Here is the relevant section of Chief Justice John Roberts’ majority decision upholding the individual mandate as a tax:
It is well established that if a statute has two possible meanings, one of which violates the Constitution, courts should adopt the meaning that does not do so…..If the mandate is in effect just a tax hike on certain taxpayers who do not have health insurance, it may be within Congress’s constitutional power to tax.
The question is not whether that is the most natural interpretation of the mandate, but only whether it is a “fairly possible” one. As we have explained, “every reasonable construction must be resorted to, in order to save a statute from unconstitutionality.”
….It is of course true that the Act describes the payment as a “penalty,” not a “tax.”….That choice does not, however, control whether an exaction is within Congress’s constitutional power to tax. [A bit of analysis follows about past precedent that controls whether something is really a tax or not.]

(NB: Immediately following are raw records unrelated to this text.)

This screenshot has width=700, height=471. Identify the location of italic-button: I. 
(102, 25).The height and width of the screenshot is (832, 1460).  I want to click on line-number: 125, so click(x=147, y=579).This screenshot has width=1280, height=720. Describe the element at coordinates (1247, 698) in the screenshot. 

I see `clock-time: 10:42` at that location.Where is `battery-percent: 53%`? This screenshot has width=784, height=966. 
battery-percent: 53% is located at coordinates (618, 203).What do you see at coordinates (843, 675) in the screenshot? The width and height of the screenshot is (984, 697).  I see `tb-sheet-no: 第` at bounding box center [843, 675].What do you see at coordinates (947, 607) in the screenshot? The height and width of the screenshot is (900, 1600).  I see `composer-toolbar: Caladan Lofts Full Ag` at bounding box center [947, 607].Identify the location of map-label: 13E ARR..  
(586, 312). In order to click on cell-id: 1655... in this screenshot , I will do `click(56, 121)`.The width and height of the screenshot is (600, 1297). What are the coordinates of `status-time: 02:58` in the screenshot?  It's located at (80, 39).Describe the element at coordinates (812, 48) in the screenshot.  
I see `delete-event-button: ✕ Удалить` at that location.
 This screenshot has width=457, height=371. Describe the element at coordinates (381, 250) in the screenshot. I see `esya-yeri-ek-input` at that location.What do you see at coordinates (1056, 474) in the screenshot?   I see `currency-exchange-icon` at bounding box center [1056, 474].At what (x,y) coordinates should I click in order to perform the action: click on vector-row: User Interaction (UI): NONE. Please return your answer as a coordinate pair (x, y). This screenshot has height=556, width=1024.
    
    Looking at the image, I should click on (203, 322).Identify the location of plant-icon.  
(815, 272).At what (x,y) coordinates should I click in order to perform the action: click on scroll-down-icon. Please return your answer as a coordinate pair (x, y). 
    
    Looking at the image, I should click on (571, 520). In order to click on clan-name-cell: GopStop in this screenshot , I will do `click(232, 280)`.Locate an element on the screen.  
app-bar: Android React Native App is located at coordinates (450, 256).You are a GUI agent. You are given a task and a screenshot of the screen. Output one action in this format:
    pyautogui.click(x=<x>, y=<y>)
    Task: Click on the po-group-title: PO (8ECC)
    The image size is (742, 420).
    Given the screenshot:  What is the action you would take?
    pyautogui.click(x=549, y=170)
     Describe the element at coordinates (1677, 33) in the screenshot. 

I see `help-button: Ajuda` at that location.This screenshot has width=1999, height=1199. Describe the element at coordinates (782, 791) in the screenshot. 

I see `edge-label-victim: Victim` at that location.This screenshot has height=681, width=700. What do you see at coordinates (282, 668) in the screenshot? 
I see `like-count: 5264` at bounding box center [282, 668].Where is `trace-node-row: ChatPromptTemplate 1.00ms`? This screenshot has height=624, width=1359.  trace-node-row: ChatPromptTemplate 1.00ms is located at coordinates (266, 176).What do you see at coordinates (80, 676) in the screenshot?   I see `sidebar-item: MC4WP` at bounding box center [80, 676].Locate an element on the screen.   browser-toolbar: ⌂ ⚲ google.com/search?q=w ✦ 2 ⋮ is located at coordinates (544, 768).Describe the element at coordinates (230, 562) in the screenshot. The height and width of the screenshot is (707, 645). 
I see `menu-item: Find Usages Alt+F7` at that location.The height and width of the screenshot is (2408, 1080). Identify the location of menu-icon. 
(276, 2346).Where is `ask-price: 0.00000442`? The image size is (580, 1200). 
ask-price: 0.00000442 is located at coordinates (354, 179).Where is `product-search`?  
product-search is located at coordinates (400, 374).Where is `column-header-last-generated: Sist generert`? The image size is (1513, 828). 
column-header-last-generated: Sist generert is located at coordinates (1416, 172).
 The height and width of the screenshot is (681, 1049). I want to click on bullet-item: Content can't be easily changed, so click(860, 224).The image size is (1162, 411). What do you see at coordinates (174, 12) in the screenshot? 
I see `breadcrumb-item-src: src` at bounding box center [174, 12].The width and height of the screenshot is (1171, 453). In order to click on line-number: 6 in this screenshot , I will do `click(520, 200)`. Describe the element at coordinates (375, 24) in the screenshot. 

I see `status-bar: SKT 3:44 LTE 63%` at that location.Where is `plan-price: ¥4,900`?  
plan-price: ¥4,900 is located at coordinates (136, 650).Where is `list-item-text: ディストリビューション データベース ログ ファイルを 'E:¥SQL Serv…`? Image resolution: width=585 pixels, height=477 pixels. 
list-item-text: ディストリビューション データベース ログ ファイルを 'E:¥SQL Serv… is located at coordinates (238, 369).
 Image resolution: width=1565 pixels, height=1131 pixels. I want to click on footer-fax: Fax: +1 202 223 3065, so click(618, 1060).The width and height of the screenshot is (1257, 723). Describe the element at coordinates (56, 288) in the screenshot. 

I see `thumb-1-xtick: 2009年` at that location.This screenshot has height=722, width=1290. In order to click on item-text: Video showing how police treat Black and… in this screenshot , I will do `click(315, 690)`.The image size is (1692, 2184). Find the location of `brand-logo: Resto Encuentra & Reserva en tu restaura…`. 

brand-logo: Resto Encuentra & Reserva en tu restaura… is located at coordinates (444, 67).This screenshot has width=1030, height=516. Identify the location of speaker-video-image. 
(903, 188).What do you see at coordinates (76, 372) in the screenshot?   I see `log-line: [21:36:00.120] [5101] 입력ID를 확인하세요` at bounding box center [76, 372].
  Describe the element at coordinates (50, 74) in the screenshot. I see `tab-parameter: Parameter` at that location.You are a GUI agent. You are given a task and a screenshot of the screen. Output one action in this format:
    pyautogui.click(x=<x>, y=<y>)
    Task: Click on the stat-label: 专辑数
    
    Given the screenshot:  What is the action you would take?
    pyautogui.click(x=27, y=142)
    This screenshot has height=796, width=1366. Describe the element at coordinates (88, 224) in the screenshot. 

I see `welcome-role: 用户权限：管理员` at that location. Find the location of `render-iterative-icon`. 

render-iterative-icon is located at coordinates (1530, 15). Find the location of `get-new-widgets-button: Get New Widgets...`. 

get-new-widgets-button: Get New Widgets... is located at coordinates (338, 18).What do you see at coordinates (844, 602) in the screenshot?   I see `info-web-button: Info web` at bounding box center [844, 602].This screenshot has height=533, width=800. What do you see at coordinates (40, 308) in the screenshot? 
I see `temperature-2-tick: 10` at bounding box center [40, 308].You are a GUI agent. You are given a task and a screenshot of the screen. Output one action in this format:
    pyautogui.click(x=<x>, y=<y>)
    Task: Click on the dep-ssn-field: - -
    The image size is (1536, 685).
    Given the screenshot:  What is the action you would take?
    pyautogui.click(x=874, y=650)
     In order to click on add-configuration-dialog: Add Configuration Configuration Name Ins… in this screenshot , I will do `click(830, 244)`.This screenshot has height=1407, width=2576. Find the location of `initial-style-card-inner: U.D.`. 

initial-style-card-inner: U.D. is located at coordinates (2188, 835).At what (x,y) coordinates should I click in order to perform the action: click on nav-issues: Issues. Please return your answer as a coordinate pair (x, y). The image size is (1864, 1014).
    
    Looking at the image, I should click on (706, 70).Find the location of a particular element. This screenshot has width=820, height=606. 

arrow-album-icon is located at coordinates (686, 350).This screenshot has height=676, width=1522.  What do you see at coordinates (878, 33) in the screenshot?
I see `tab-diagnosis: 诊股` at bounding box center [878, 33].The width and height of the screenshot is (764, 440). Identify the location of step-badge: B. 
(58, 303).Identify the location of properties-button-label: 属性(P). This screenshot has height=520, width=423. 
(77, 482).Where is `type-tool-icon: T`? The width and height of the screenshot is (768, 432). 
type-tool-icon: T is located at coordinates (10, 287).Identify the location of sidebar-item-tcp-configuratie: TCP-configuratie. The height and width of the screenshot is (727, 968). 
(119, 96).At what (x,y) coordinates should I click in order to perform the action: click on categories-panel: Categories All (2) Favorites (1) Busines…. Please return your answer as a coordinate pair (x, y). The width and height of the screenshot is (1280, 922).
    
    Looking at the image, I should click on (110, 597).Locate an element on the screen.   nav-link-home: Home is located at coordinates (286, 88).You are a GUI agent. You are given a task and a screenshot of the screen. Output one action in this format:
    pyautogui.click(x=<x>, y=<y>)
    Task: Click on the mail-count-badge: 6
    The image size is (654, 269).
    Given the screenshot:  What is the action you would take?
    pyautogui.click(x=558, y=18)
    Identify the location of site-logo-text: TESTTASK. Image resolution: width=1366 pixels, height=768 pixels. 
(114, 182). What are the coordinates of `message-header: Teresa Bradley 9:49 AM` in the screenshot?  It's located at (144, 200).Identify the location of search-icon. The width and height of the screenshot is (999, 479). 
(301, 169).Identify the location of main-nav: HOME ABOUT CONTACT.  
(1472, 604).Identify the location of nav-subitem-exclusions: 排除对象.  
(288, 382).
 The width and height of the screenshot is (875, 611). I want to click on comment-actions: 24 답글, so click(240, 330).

….The same analysis here suggests that the shared responsibility payment may for constitutional purposes be considered a tax, not a penalty: First, for most Americans the amount due will be far less than the price of insurance, and, by statute, it can never be more….None of this is to say that the payment is not intended to affect individual conduct. Although the payment will raise considerable revenue, it is plainly designed to expand health insurance coverage. But taxes that seek to influence conduct are nothing new.
Yes indeed. Taxes are designed to influence conduct all the time. That’s nothing new.